Ce qui est en question, c’est la manière dont nous entourons les personnes les plus vulnérables. Les personnes en fin de vie. Les personnes âgées. Les personnes profondément handicapées. Les personnes atteintes de maladies mentales graves… Une société qui attribue une valeur excessive à la performance, la santé, la ‘normalité’… risque d’abandonner ceux qui sont les plus vulnérables. Et plus on abandonne une personne vulnérable, et plus son envie de disparaître peut devenir grande.
« La fin est l’endroit d’où nous partons » disait TS Eliot. Peut-être devrions-nous considérer l’accompagnement de la fin de vie non pas comme un devoir particulier, mais comme le point de départ d’une réflexion sur notre façon de vivre ensemble.
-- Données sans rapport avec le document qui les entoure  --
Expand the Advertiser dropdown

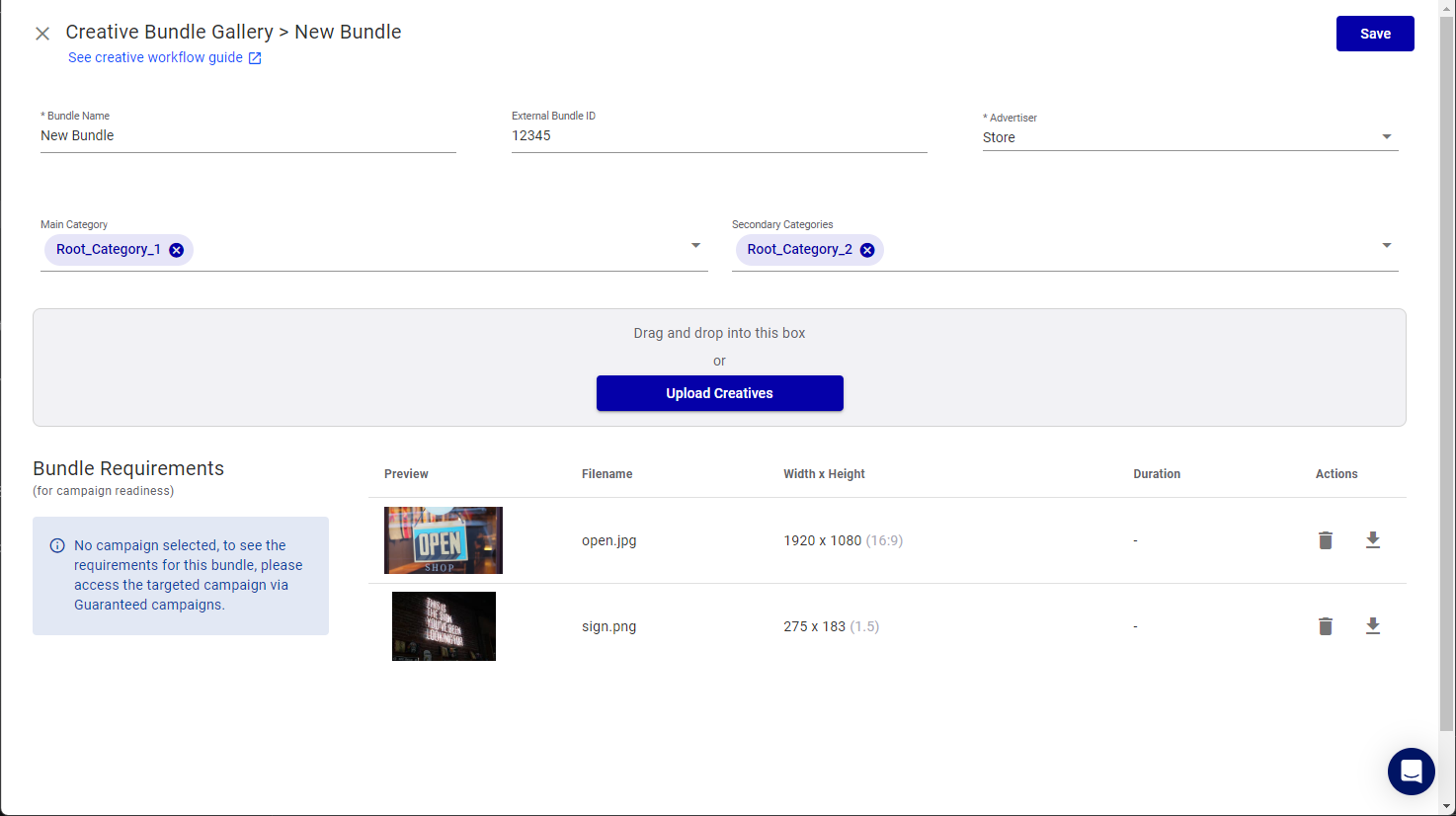[x=1386, y=137]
« Aucun être humain n’est une île, entier à lui seul », écrivait John Donne, « tout être humain est une partie de continent ». Ce dont il s’agit, c’est d’essayer de faire en sorte qu’aucune personne ne devienne un jour « une île » à la dérive, mais que chacun demeure toujours « une partie du continent ». De notre continent. De notre commune humanité.